# Purple cained briars, mixed in with blackberrys, ID?



## reese (Jul 6, 2004)

Here are a couple of picts of these cains that aren't as thorny as the blackberry briars they are mixed in. We're curious as to what they may be. Sure we could wait, but well, we're curious. Oh, we're located in Central-East VA zone 7. TIA, Reese


----------



## tillandsia (Feb 2, 2006)

I think they are black raspberries. Also called blackcaps.
I think they taste way better than blackberries. The're one of my favorite fruits. Unfortunately, they won't grow here in Florida!


----------



## reese (Jul 6, 2004)

Wow, that would be way cool! We're burried under both back there, but less of the purple cane, than the blackberries. This is also the area we're cleaning up and planning on having our orchard, so they'll fit right in.  Reese


----------



## Jersey Milker (Nov 4, 2006)

My guess is that they are indeed black rasberry canes. I have both out back in my fence rows and yes they are better flavored than black berries are but it take a million of them to make a pie compared to black berries since they are really small compared to my thumb sized blackberries I have growing wild.


----------



## MELOC (Sep 26, 2005)

no doubt about it...black raspberries. enjoy!


check out this online guide. click on brambles. it will show you some pruning standards to help shape those plants.

http://ssfruit.cas.psu.edu/


----------



## reese (Jul 6, 2004)

OHHHHHH THANK YOU, THANK YA'LL!! :dance: Can't wait to try out these berries now. Thanks for the link on care, I was getting ready to research, and this made it easier. OH DH is gonna be happy to hear this news.  Reese


----------



## GeorgiaberryM (Mar 30, 2004)

The canes that come up this year produce fruit next year, so don't cut those. We used to pick them when we were kids; they don't grow here. It takes a really long time to pick them. We have cultivated blackberries varieties now, in neat rows, and can pick 5 quarts in 15 min. Husband 0'G


----------



## zealot (Feb 6, 2006)

Black raspberries indeed. We had them at the last place, up higher in the hills.


----------



## Corky (May 11, 2002)

The good news is they are most definately black rasberries.
The bad news is, at least around here, you have to fight the deer for them and I do mean that.
I have never gotten more than a cup of ripe berries in a season because the deer don't wait for them to get really ripe and I have heard grunting in the berry patch and thought it was a bear only to discover that it was a deer saying these are mine... GIT!!!!!!
We have black rasberries all over the place here along with gooseberries and blackberries.


----------



## reese (Jul 6, 2004)

Yea, we have deer back here too, the area that is mostly cleared naturally is literally overgrown by these briars. It's also the area we have decided we can make our orchard. There's more than enough room for our orchard along with the berries so that's not a concern.
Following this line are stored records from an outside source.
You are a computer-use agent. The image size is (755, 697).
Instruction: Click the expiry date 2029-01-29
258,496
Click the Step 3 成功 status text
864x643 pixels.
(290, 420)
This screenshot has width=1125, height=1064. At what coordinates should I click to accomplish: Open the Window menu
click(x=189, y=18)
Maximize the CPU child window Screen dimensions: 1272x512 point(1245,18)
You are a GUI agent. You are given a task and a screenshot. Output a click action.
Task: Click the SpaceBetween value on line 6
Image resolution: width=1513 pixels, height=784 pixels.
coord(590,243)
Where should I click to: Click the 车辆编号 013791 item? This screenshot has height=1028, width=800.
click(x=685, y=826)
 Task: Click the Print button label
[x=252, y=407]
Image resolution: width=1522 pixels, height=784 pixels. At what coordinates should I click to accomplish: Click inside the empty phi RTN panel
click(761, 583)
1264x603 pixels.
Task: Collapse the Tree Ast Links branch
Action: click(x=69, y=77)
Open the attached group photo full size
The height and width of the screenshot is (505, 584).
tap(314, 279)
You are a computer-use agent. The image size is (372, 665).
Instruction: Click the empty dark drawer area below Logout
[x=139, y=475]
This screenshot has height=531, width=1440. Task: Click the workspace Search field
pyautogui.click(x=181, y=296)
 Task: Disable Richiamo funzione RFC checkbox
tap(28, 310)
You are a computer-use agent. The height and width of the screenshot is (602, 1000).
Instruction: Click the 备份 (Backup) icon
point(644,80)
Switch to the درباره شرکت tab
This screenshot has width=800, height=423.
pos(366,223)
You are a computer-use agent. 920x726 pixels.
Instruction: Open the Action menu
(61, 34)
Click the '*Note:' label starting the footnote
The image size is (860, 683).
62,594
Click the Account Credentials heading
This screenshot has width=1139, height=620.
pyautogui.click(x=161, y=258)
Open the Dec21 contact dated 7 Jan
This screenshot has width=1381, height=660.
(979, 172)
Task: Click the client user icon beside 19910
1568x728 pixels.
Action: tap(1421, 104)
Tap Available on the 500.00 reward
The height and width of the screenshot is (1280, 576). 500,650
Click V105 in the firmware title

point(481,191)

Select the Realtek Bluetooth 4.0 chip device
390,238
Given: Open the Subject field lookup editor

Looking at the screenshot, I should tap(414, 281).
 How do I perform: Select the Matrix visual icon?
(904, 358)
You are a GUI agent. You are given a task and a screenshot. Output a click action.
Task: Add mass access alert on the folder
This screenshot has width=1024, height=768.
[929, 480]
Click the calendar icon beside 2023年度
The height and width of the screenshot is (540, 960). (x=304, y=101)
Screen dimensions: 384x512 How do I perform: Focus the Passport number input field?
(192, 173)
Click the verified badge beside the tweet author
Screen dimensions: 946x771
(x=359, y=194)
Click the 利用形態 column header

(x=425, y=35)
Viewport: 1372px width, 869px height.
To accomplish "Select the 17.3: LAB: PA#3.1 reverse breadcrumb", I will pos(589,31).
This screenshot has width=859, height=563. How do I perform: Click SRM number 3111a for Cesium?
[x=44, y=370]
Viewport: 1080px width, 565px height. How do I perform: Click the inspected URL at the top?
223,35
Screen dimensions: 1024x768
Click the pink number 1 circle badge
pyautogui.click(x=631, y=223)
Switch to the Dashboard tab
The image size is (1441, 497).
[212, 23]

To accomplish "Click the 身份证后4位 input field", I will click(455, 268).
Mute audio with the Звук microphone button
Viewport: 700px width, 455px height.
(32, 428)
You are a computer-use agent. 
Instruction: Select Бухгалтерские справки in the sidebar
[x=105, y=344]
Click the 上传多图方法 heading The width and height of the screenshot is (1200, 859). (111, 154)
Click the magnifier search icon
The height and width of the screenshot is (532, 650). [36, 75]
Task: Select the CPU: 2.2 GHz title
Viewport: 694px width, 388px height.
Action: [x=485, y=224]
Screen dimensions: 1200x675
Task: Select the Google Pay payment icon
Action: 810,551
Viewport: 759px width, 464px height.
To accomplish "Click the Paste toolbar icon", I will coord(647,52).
I've also dabbled with fencing in our orchard area to keep the deer hopefully out since they have plenty of food (as well as briars) to choose from in the areas I don't want to fence in. We've had to hack a path so we can clean out the junk and storm debris so we can use this part of the property. Then we laugh when we look around at the rest that's left. There is no concern we'll be without as long as we don't have to over share with the wild life. :nono:  Reese


----------